● **YOUR TASKS**
1. Translate this sentence from the holiday pet hazards post into Spanish: "Poinsettia is not very toxic, but its leaves are irritating to the mouth tissue, and will cause gastrointestinal upset if ingested in large amounts."
2. According to the holiday pet hazards post, which ingredient makes sugar-free gum or candies dangerous to dogs?
3. In the holiday pet hazards post, set down the text between "I learned along" and "us the rest.", inclusive.

Holiday tales of pet escapades from Dr. Duggan (or – how to try and keep pets safe over the holidays) ♥

         The fall and winter holidays are here again, times of the year when we often change up our routines with extra visits from friends and family, and along for the ride come foods, treats, and appealing decorations, packages and gifts.  Sometimes, these can be a hazard to our family pets. Hopefully, you and your pets have made it through Halloween and Thanksgiving unscathed.

         There are many resources out there which talk about holiday hazards.  Many foods are hazardous to dogs, either because they are toxic (such as chocolate or grapes), or can harm their digestive tract (bones, or food packaging, or bread dough), or for other reasons. Check out this ASPCA link for more:  http://www.aspca.org/pet-care/animal-poison-control/people-foods-avoid-feeding-your-pets.  Other hazards can be unexpected. The puppy chews an extension cord for the holiday lights. A house cat sneaks outside and gets lost when the front door is left open by a guest.  Or medication is left open in a bedroom and ingested by the dog. Even sugar-free gum or candies laid down by a guest on a night table can be dangerous to dogs due to the ingredient xylitol. Cats are at risk for eating shiny tinsel or other ribbons they play with, resulting in a serious intestinal foreign body obstruction.  Similarly, some fun new toy or fabric ingested by the dog can also result in an obstruction. Decorative plants can cause gastrointestinal upset or even death when ingested– keep lillies, daffodils, amarillys, holly and mistletoe out of pets’ reach. Poinsettia is not very toxic, but its leaves are irritating to the mouth tissue, and will cause gastrointestinal upset if ingested in large amounts.  Sadly, our dogs and cats can find many ways of getting themselves into trouble.

         I learned along the way that Christmas gifts under the tree can be tempting to dogs. A gift sent from my mother who lives in another state was helpfully opened one night by our old dog, Sadie. She also helpfully sorted through the clothing to find the small box of chocolates (gone but for the leftover box) and a bag of coffee.  Sadie wasn’t a coffee drinker:  after chewing open the package she decided it wasn’t for her and left us the rest.

[Excerpts from a dataset]
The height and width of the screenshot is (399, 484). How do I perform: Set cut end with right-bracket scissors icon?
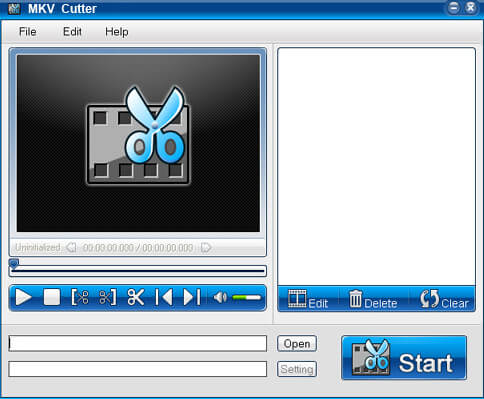(108, 297)
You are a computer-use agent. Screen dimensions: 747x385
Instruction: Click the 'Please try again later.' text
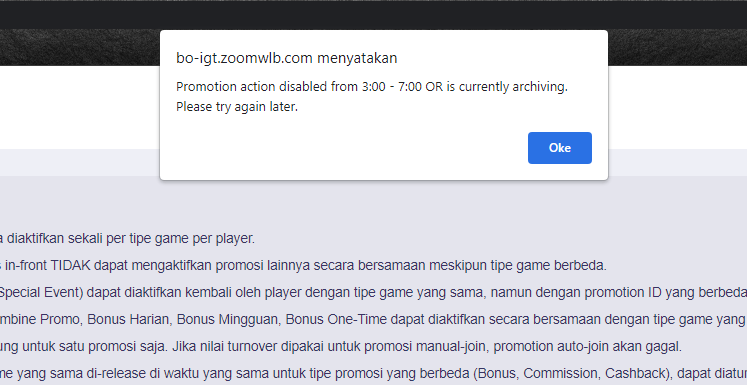237,107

● **ANSWERS BY TASK**
1. La flor de Pascua no es muy tóxica, pero sus hojas irritan el tejido de la boca y causan malestar gastrointestinal si se ingieren en grandes cantidades.

2. Xylitol.

3.
I learned along the way that Christmas gifts under the tree can be tempting to dogs. A gift sent from my mother who lives in another state was helpfully opened one night by our old dog, Sadie. She also helpfully sorted through the clothing to find the small box of chocolates (gone but for the leftover box) and a bag of coffee.  Sadie wasn’t a coffee drinker:  after chewing open the package she decided it wasn’t for her and left us the rest.